If your nitrate are at 0 then your tank isnt cycled at all


----------



## titan505 (Jun 5, 2007)

coutl said:


> it doesnt matter if u didnt feed them
> 
> If your nitrate are at 0 then your tank isnt cycled at all


how do i get my nirate up thanks


----------



## ICEE (Feb 3, 2007)

go get some established filter media or bio-spira

ammonia turns into nitrite then eventually nitrate

U have to do 40% change now a day just so the levels dont get to toxic


----------



## titan505 (Jun 5, 2007)

coutl said:


> go get some established filter media or bio-spira
> 
> ammonia turns into nitrite then eventually nitrate
> 
> U have to do 40% change now a day just so the levels dont get to toxic


ok so nitrate is good right and what is it supposed to be at................ and isnt it to late to cycle my tank my Piranhas are doing good


----------



## ICEE (Feb 3, 2007)

yes so just keep up on waterchanges nitrate should be around 20ppm


----------



## titan505 (Jun 5, 2007)

coutl said:


> yes so just keep up on waterchanges nitrate should be around 20ppm


my petmart doesnt have bio-spira so i just do water changes 20% every day thanks for your help by the way


----------



## ICEE (Feb 3, 2007)

40% 20 wouldnt really do nothing

glad to hear they are doing ok but if u dont do the waterchange they wont be


----------



## titan505 (Jun 5, 2007)

coutl said:


> 40% 20 wouldnt really do nothing
> 
> glad to hear they are doing ok but if u dont do the waterchange they wont be


so let me just say this 1 do a 40% waterchange every day and add stress coat every time i do a waterchange OR i just go and find bio-spira some where


----------



## ICEE (Feb 3, 2007)

well even with bio-spira you will still have to do waterchange cuz it takes a couple days

If u just keep your ammonia down and do waterchange for like 2-3weeks youll be cycled


----------



## titan505 (Jun 5, 2007)

coutl said:


> well even with bio-spira you will still have to do waterchange cuz it takes a couple days
> 
> If u just keep your ammonia down and do waterchange for like 2-3weeks youll be cycled


ok i got it thanks for your help i will let you know how it goes


----------



## titan505 (Jun 5, 2007)

coutl i just got back and found this what do you think



















and just a pic of them eating a big gold fish


----------



## ICEE (Feb 3, 2007)

I dont think that is good but its better then what you have just check the ammonia and if it gets to high do some water change


----------



## wundwasser (Apr 1, 2007)

i'd go and get some bio spira worked for me fine and after 2 days my tank was cycled... hagen's cycle isn't a good idea, and with waterchanges for 3-4 weeks you have alot of stress...bio spira is kinda expensive but it's all the money worth...important is that you keep it cold cuz it's live bacteria...and in my opinion i wouldn't feed goldfish cuz of parasites.


----------



## titan505 (Jun 5, 2007)

wundwasser said:


> i'd go and get some bio spira worked for me fine and after 2 days my tank was cycled... hagen's cycle isn't a good idea, and with waterchanges for 3-4 weeks you have alot of stress...bio spira is kinda expensive but it's all the money worth...important is that you keep it cold cuz it's live bacteria...and in my opinion i wouldn't feed goldfish cuz of parasites.
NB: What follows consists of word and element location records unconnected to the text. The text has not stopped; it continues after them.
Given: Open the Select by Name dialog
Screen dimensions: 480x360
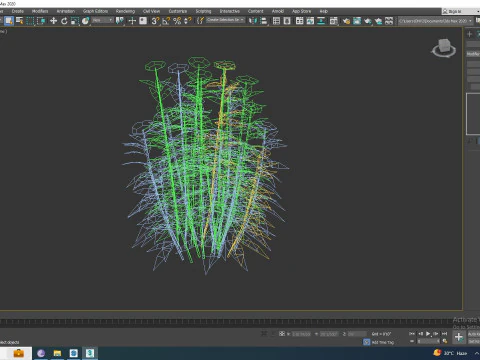Looking at the screenshot, I should (20, 21).
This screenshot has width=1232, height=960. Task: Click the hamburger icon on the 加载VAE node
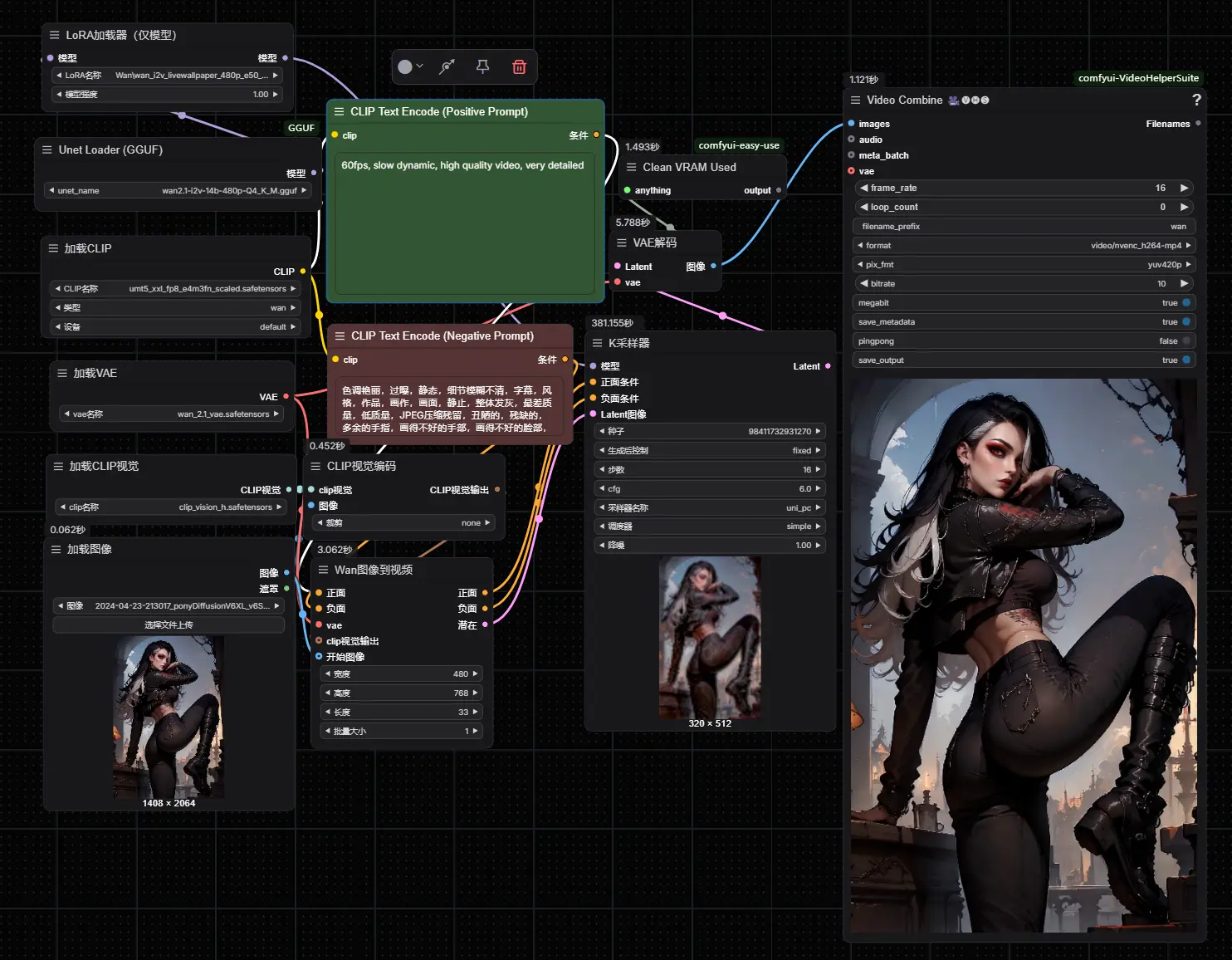point(62,374)
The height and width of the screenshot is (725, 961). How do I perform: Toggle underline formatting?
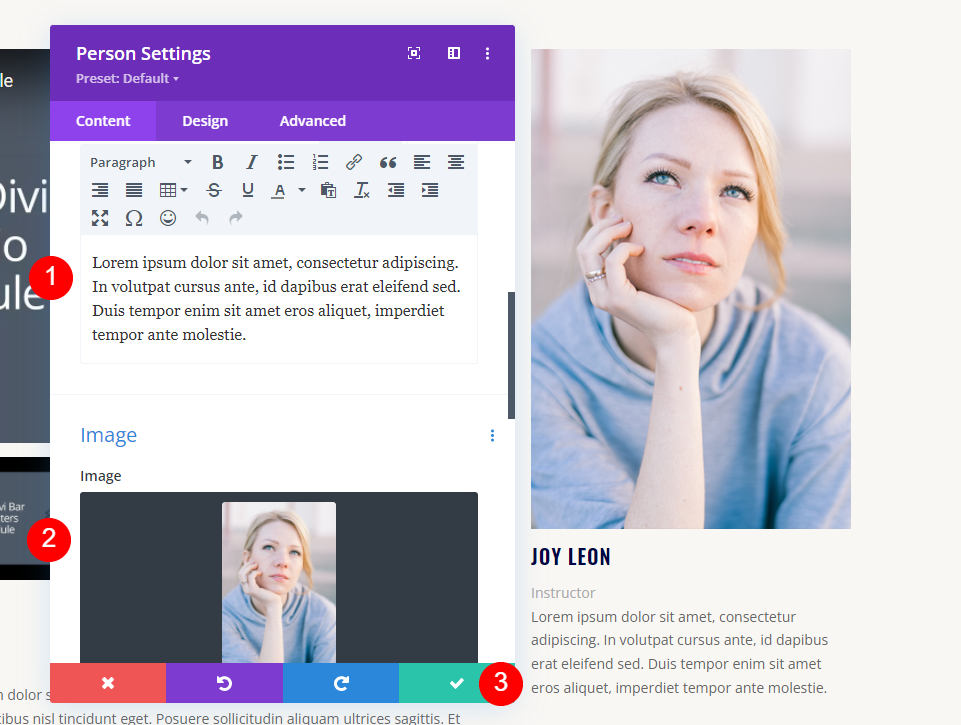248,190
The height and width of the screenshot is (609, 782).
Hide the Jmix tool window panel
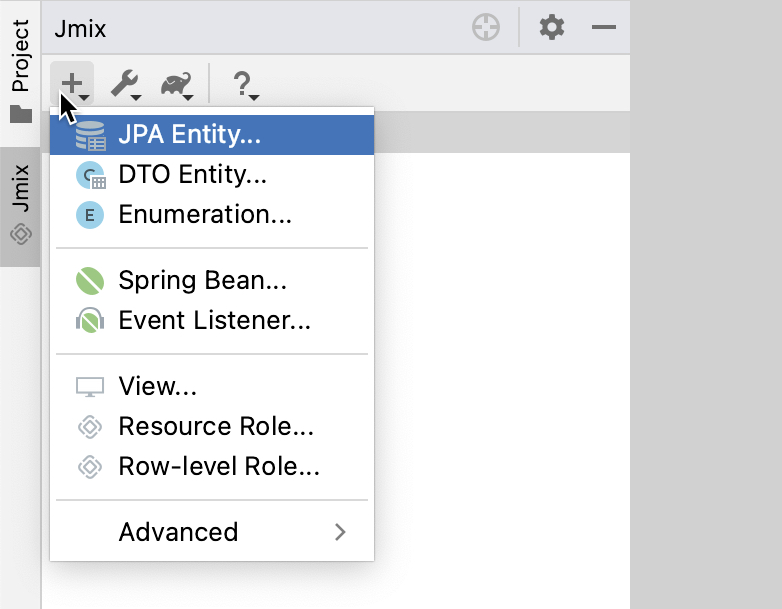[x=603, y=28]
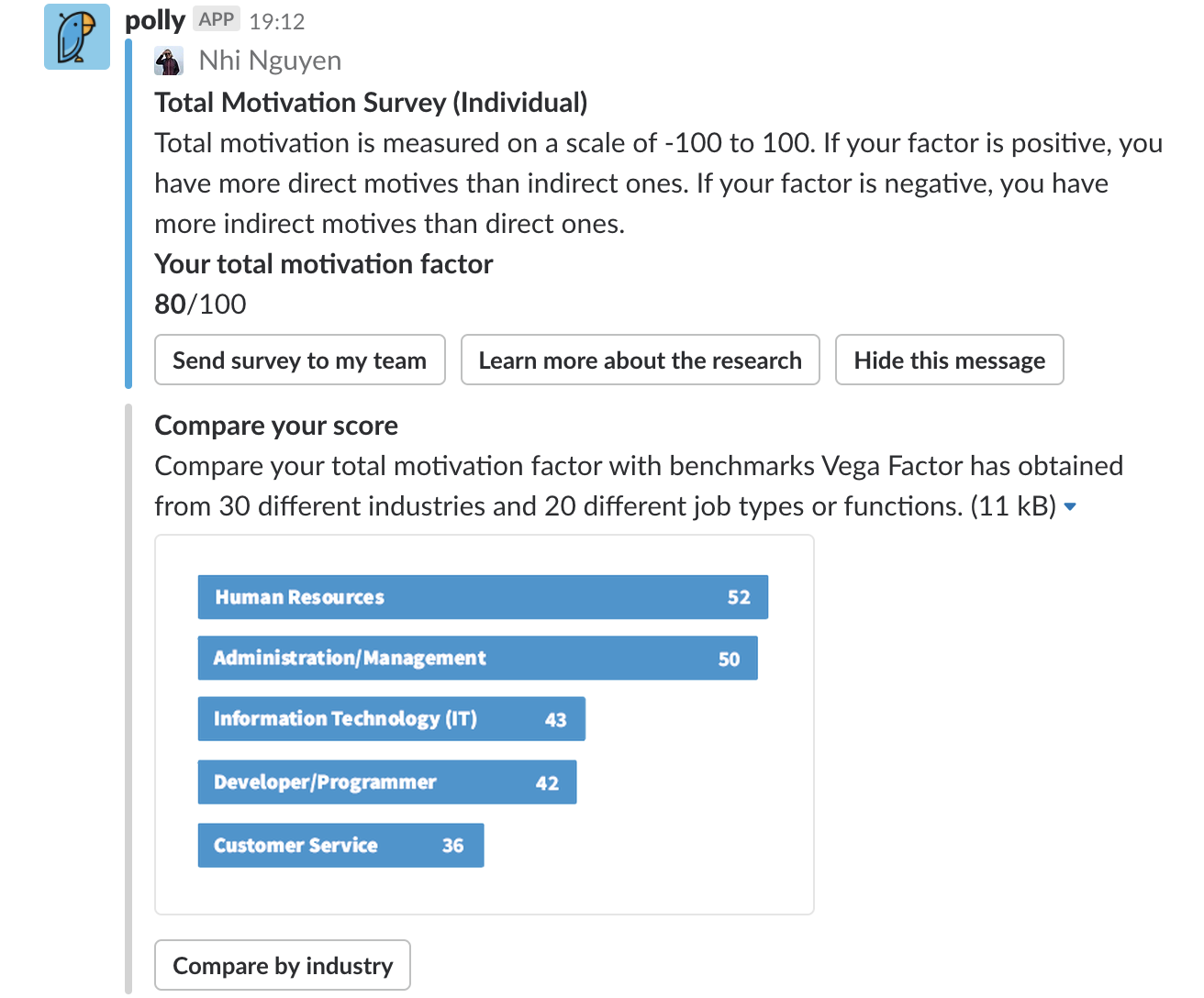
Task: Collapse the chart with the blue caret
Action: point(1069,507)
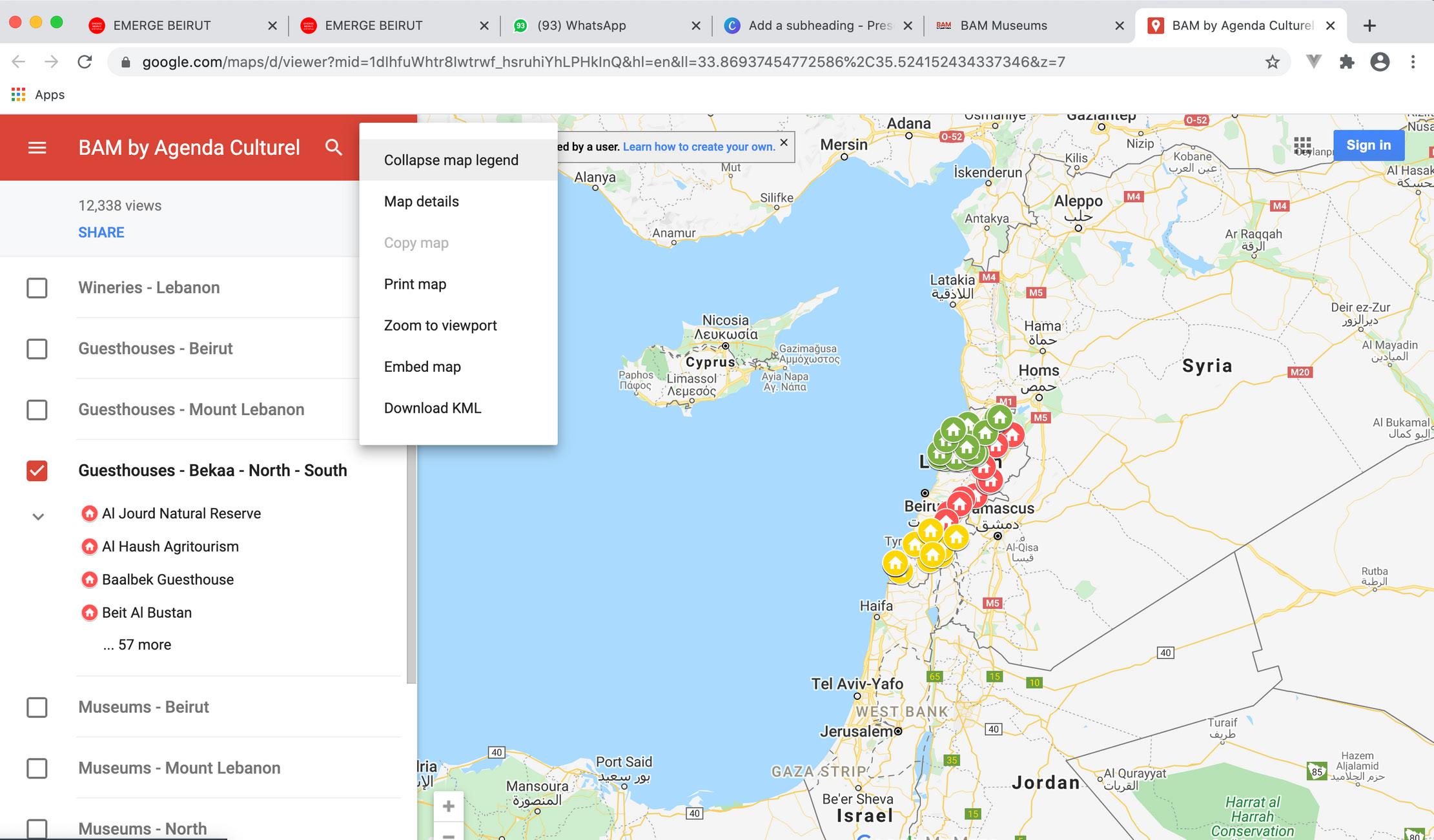1434x840 pixels.
Task: Select 'Download KML' from the menu
Action: tap(432, 408)
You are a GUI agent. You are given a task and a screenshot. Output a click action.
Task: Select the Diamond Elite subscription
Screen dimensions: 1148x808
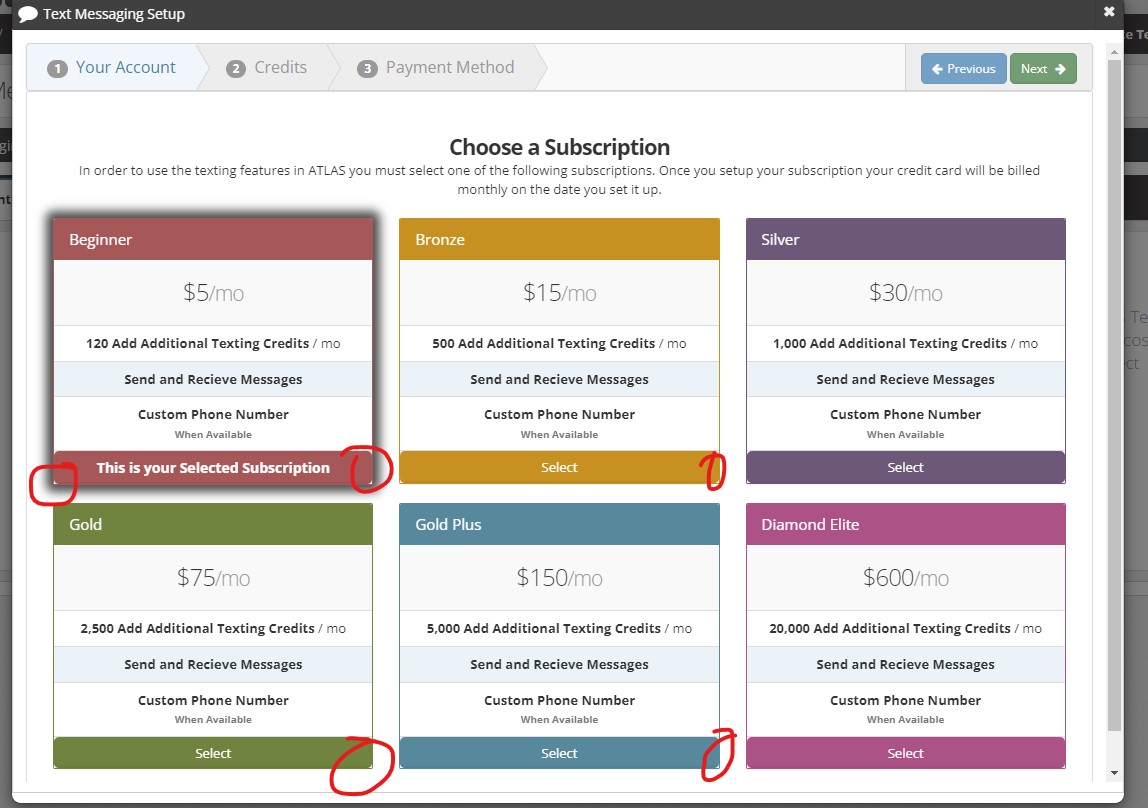pos(905,753)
your right but couldnt find bio spira anywhere i dont feed my Ps goldfish but my neighbor had a big goldfish and i had to take it o and my ammonia is at 0 still good right and the stuff i got cant be that bad right


----------



## wundwasser (Apr 1, 2007)

well if you have it already you can use it...your ammonia WILL spike when that happens make a big water change (maybe 50%) and add 1 tablespoon of predissolved aquarium salt to every 10 gallons...i'd test the water 2 times per day to be sure.


----------



## titan505 (Jun 5, 2007)

crap ammonia is at 0.25


----------



## wundwasser (Apr 1, 2007)

make a waterchange then add aquarium salt and be sure you have enough surface movement (oxygen) and try and keep the temp around 78. i would go and look in the yellow pages for aquarium stores and call them and ask if one of them has bio spira...then you don't need to worry too much everything else is just a pain in the ass especially with piranhas in the tank.


----------



## titan505 (Jun 5, 2007)

wundwasser said:


> make a waterchange then add aquarium salt and be sure you have enough surface movement (oxygen) and try and keep the temp around 78. i would go and look in the yellow pages for aquarium stores and call them and ask if one of them has bio spira...then you don't need to worry too much everything else is just a pain in the ass especially with piranhas in the tank.


ok but i just did a water change today and did a test 10 mins after and thats when i found out the ammonia is at 0.25 so should i do another water change or just add salt ............... what about table salt


----------



## wundwasser (Apr 1, 2007)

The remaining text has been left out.